Pantavisor offers a declarative framework that allows a Pantavisor BSP to declare which abstract drivers they offer and how those are mapped to loadable modules and Pantavisor containers to specify which drivers they can or need to use to be functional.

Pantavisor runtime manages the lifecycle of drivers used through this framework, e.g. it loads and unloads them at the appropriate time (usually before the container that needs it starts) or through manual operations on REST API method that it offers to containers with privileges.

The syntax for defining drivers available in a BSP, you can visit the define managed drivers for BSPs section.

The syntax how a container defines the drivers it wants to use can be found here.

For the rest of this guide we will look at an example on how to declare an abstract wifi driver in a BSP and how to map that to an underlying kernel module. Further we will then show how containers can add their driver requrements to automatically or manually load drivers through Pantavisor.

Driver Definition in a BSP

Firstly, we are going to define the list of managed drivers at the BSP level in the pvr checkout.

For that, we are going to create a new bsp/drivers.json:

{
    "#spec": "driver-aliases@1",
    "all": {
        "wifi": [
            "iwlwifi ${user-meta:drivers.iwlwifi.opts}"
        ]
    }
}

We have set a new driver named wifi, that is composed solely by one Linux module, iwlwifi. Additionally, we have added the ability to set arguments for modprobe using the user metadata key drivers.iwlwifi.opts.

Then, we need to tell Pantavisor that the wifi driver will be available from the containers. We do so by adding this information to container/run.json. In this case, we are setting the drivers on manual mode, as we want to load it at any point from the container, but we could set required or optional of we wanted it to be loaded as soon as the container started:

{
    ...
    "drivers": {
        "manual": [ "wifi" ],
    }
}

You can avoid to manually edit container/run.json, as pvr offers templating support to generate the right run.json.

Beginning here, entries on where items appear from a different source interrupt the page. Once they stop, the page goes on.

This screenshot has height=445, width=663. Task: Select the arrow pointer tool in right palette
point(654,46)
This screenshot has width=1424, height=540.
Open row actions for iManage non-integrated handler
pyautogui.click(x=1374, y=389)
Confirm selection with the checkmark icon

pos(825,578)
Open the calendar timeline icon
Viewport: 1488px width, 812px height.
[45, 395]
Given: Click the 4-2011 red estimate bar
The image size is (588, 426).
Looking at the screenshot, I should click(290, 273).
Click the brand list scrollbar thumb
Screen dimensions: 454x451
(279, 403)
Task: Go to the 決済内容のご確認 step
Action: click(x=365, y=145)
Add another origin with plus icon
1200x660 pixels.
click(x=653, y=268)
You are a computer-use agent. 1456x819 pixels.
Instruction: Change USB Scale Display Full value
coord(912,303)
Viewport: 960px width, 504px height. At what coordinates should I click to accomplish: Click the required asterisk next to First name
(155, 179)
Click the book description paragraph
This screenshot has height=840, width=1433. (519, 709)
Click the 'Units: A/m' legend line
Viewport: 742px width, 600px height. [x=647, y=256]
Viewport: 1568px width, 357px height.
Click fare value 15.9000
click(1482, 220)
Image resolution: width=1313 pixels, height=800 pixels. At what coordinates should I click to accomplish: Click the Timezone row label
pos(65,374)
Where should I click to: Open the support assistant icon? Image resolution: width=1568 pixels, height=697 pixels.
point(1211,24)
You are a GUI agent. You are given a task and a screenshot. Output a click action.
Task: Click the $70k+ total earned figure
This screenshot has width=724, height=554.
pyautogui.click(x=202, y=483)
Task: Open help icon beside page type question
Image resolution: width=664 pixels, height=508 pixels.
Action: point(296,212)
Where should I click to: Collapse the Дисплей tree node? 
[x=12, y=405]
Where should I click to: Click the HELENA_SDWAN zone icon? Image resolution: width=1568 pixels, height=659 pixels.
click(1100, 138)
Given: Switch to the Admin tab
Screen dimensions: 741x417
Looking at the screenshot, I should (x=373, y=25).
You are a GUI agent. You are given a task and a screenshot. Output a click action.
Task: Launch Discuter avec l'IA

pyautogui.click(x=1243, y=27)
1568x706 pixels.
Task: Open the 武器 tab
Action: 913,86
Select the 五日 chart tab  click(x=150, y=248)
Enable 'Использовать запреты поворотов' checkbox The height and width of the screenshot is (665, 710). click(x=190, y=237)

For that, you have the template "args" keys PV_DRIVERS_REQUIRED, PV_DRIVERS_OPTIONAL and PV_DRIVERS_MANUAL available in src.json.

See the example below:

{
    ...
    "args": {
        "PV_DRIVERS_MANUAL": ["wifi"]
    }
}

Don't forget to re-run pvr app install APPNAME after changing src.json to apply the variables to the runtime configs.

modprobe Arguments

Each abstract driver name is mapped to one-or-many module entries in the json array. Here each line can be the full argument set of modprobe, so you can define static arguments in a very simple manner like:

{
    "#spec": "driver-aliases@1",
    "all": {
        "wifi": [
            "iwlwifi 11n_disable=1"
        ]
    }
}

The above will pass 11n_disable=1 to the modprobe.

Further each line has a bit of a template syntax that allows you to add values from user-meta or device-meta entries.

First an example on how to use user-meta:

{
    "#spec": "driver-aliases@1",
    "all": {
        "wifi": [
            "iwlwifi power_save=${user-meta:drivers.iwlwifi.powersave} 11n_disable=${user-meta:drivers.iwlwifi.11n_disable}"
        ]
    }
}

Here a made up example of using device metadata:

{
    "#spec": "driver-aliases@1",
    "all": {
        "wifi": [
            "iwlwifi somethingelse=${device-meta:drivers.iwlwifi.somethingelse}"
        ]
    }
}

More info about user metadata can be found in the state JSON. User metadata can be set using the control socket in local mode. In remote mode, you would do that through Pantacor Hub.

From the container and in local mode, you can set user metadata with the following curl command.

$ curl -X PUT --unix-socket /pantavisor/pv-ctrl \
    --data="power_save=true 11n_disable=1"  \
    http://localhost/user-meta/drivers.iwlwifi.opts

If you prefer, you can also do this with pvcontrol.

This will practically result in a module being loaded using the following modprobe command next time the "wifi" driver is loaded:

$ modprobe iwlwifi power_save=true 11n_disable=1

Load Driver

Drivers are automatically loaded by Pantavisor if they are either defined as "required:" or "optional:".

For "required:" drivers Pantavisor will fail to start the container and rollback if a required driver is not offered by BSP.

Drivers can also be of type "manual" in which case the container gets the ability to manage the lifecycle manually through Pantavisor ctrl socket REST API::

$ curl -X PUT --unix-socket /pantavisor/pv-ctrl http://localhost/drivers/wifi/load

If this fails, the HTTP call will return a code 500. Containers that cannot operate without the driver loaded should then do the neede to mark themselve as UNHEALTHY.